Boats slip between Finland’s myriad islands
Finland has more than 188,000 islands; many are linked by bridges and causeways and ferries connect larger islands to each other and to the mainland. The most important sea ferry routes link Helsinki and Porvoo and Turku and Naantali; ferries also run from Helsinki, Turku and Naantali to the Åland Archipelago, with connections onward to Stockholm, Kapellskär or Grisslehamn in Sweden.
International ferry companies such as Finnlines, Viking Line and St Peter Line run services from Finland to Sweden, Germany, Estonia and Russia. Then there are lake ferries within Finland – once these were vital transport links but today they’re more like leisure cruises, but they’re still a fun way to travel between Tampere and Hämeenlinna or Virrat, between Savonlinna and Kuopio, and between Lahti and Jyväskylä.
A rental car is the easy way to explore Finland
Driving Finland’s uncrowded roads is a pleasure, with no tolls, immaculately maintained road surfaces, and endless miles of gorgeous scenery rolling by outside the windows. However, with the deeply indented coastline and lake-filled interior, a journey from A to B can take much longer than you might expect.
See more about Finland with this video :
Slow local speed limits don’t help – a 100kmph limit applies on major highways, rising to 120kmph on Finland’s handful of motorways. On smaller roads, you’ll have to stick to 80kmph. Speed cameras are everywhere but there are good reasons for keeping things slow; winter driving conditions can be challenging and elk, deer and reindeer pose a serious danger on the roads in rural areas. From 1 November to 31 March, snow tires are required, and slower speed limits apply.
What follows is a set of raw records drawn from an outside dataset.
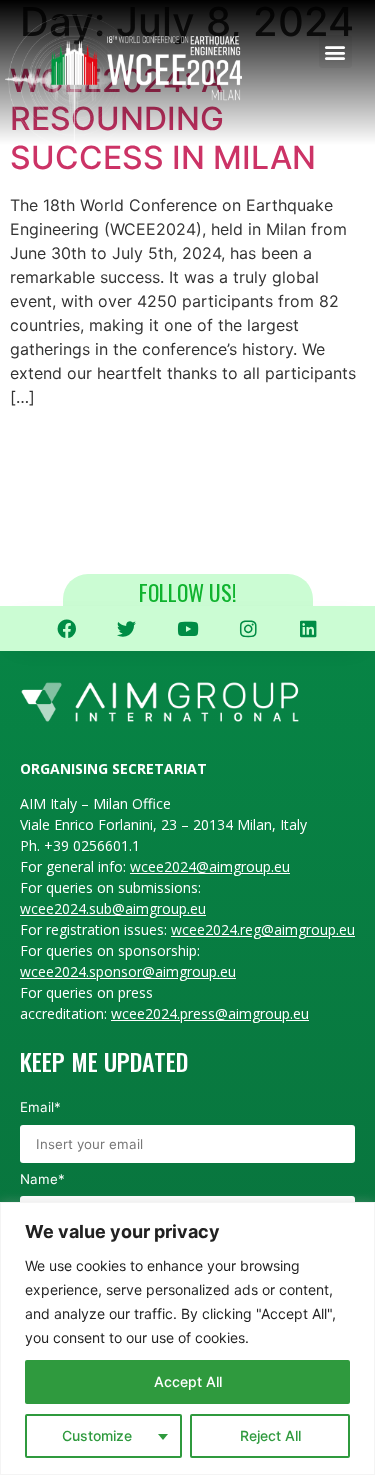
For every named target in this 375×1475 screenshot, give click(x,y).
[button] (335, 51)
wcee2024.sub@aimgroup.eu (113, 908)
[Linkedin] (309, 629)
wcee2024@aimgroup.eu (210, 866)
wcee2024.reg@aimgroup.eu (263, 929)
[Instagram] (248, 629)
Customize (97, 1435)
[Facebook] (67, 629)
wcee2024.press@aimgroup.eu (210, 1013)
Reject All (270, 1435)
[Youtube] (188, 629)
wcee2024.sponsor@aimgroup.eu (128, 971)
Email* (40, 1107)
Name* (42, 1179)
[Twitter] (127, 629)
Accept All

Renting a car is easy in Finland but it can be expensive, particularly once you factor in the high cost of petrol. Most international driving licenses are valid, and all the major car rental firms have offices at airports and in major towns. There are big surcharges for one-way rentals.
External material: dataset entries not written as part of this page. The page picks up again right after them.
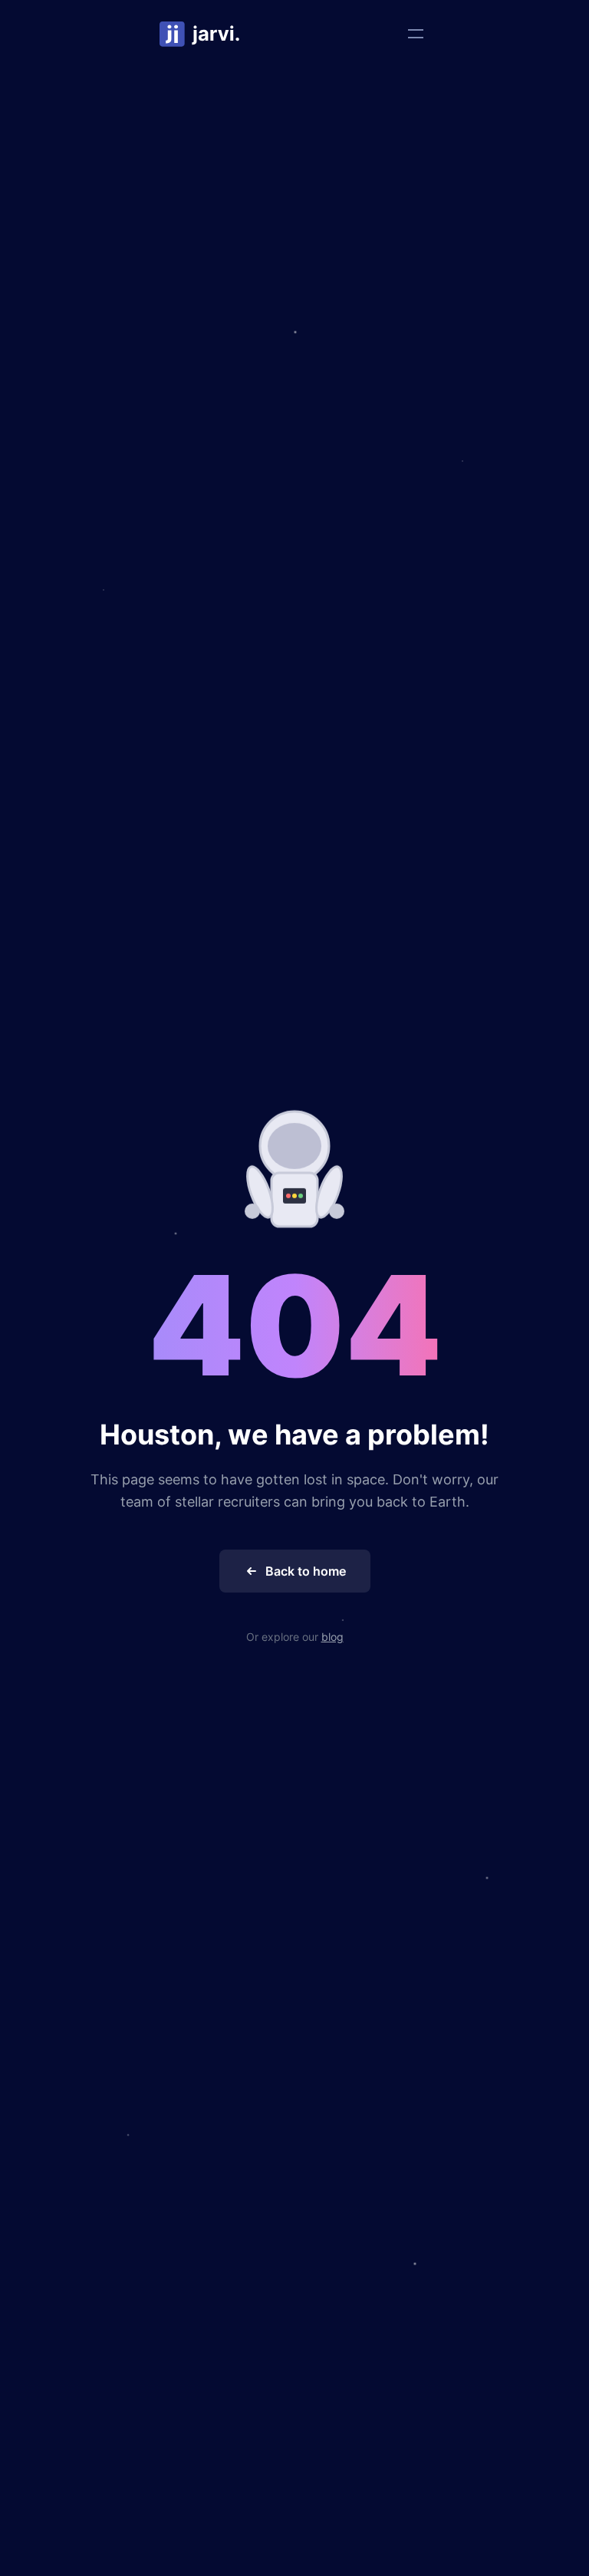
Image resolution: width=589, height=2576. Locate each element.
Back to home (305, 1571)
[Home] (200, 34)
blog (332, 1636)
Finns drive on the right, headlamps are mandatory at all times, and traffic entering an intersection from the right has right of way, even if there is no ‘give way’ sign. Parking is usually on the street and you can pay at automatic machines using cash or cards; avoid parking within 5m (16ft) of a pedestrian crossing or intersection.
Note that many petrol stations are unmanned; you can usually pay with cash or a bank card, but automatic payment machines may not give change for cash.
Local transport is inexpensive and efficient in Finnish cities
Helsinki has Finland’s only metro and tram system, backed up by an efficient public bus network and the City Bikes bikeshare scheme. Elsewhere, inexpensive local buses zip around towns and out to nearby villages.
The taksi (taxi) in Finland is an expensive creature, particularly for short rides, but you can find a cab easily at transport hubs and in the street in downtown areas, or you can call ahead for a ride. Uber operates in Helsinki, and you can also summon rideshares via Kyydit.net and Carpool Finland.
Accessible travel in Finland
Finland sets a standard that leaves many other countries in the shade when it comes to accessible travel. By law, almost all Finnish institutions and public facilities have ramps, lifts and special toilets for travelers with limited mobility, and many hotels and restaurants have disabled-friendly facilities, except for older properties.
Trains and city buses are accessible by wheelchair, and some of Finland’s national parks have dedicated accessible nature trails. For more information on accessible travel, see Lonely Planet’s online Accessible Travel Resources.
Why I love traveling by train in Finland
Train rides in Finland provide a wonderful space for contemplation – a chance to forget the world and drift off into quiet thought as endless pine trees (and the occasional tidy village of red and white weatherboard houses) roll by outside the windows. Human-friendly measures like play zones for kids and cubicles for phone calls only add to the stress-relieving mood; it’s like transport reinvented as meditation.